Hospice of the Valley also sponsors student-led clubs and initiatives, including:
- ASU Ryan House Club
- ASU Music Meets Medicine Club
- College Partners Program
- UA College of Medicine Community Health Initiative – Phoenix (CHIP)
If you are a college student interested in learning more about partnering with Hospice of the Valley, please contact Holly Cottor at email@example.com.
What’s in it for you?
- Gain direct experience interacting with patients.
- Enrich classroom learning with personal experience.
- Enhance your interpersonal sensitivity and communication skills.
- Learn more about yourself and the human experience.
- Receive support from a Volunteer Coordinator and professional members of the hospice team.
- Apply volunteer hours towards postsecondary school applications, scholarships and résumé.
- Feel more connected to your local community through active service.
College volunteers are…
- 18 years or older.
- Enrolled in full-time or part-time study.
- Undergraduate, graduate and medical students.
- In-state students or out-of-state students who return to Maricopa County during summer.
- Represented in health and social science programs, such as biology, medical studies, biomedical engineering, nursing, social work, psychology and public health, among others.
- Motivated to provide compassionate service.
What’s required to become a volunteer?
- Students must complete an electronic volunteer application and an in-person interview.
- Condensed college orientations are offered throughout the year to accommodate the busy lives of students.
Volunteering has been an excellent way for me to contribute to my community and has allowed me to connect with individuals from all walks of life. My time spent here has been rich, meaningful, and fulfilling. I love being a part of such a wonderful organization, and I cherish the friendships I have made over the years.
It has been an honor to support these families during some of the most critical moments of their lives. I feel as if I’ve grown immensely as an individual, and I look forward to continuing volunteering with this wonderful group of people.

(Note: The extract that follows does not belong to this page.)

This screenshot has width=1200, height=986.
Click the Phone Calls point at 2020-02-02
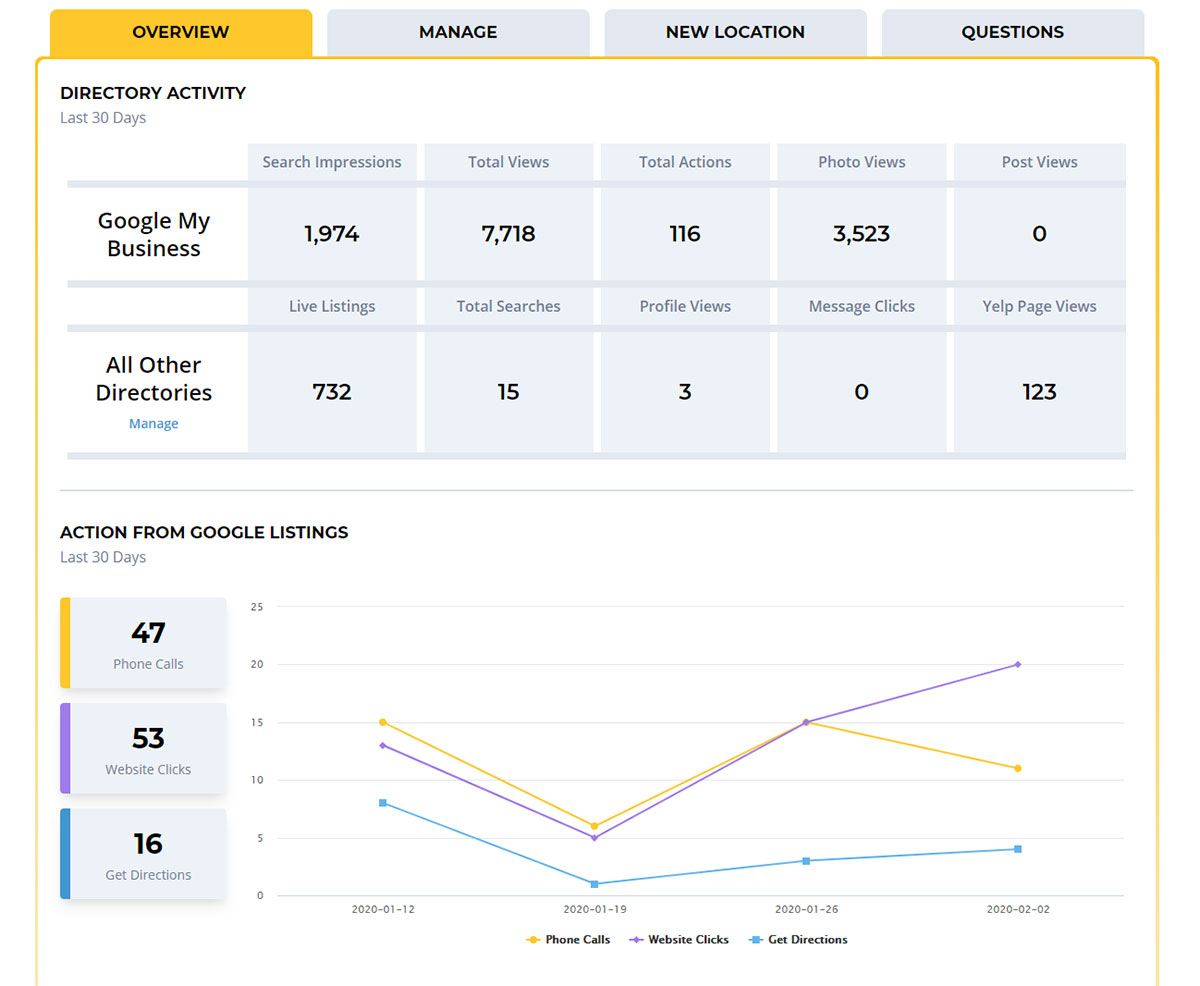(x=1018, y=767)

I was nervous when I first began volunteering, but that quickly dissipated when I met the wonderful patients, families and staff. I love that each visit is unique and provides an opportunity to make a difference in a patient’s life.
My experience with Hospice of the Valley has been enlightening. I see that patients still have a light in them and want to participate with others. The most significant part has been listening to their stories and seeing them for who they truly are. Even as a young person, I have learned that I can provide this interaction. At the end of the day, I don’t need to do much; I just need to be a presence.
As a social work student, volunteering has given me a leap start and broadened my horizons to see the different populations I can work with. Volunteering with hospice patients has made me more aware of myself and others.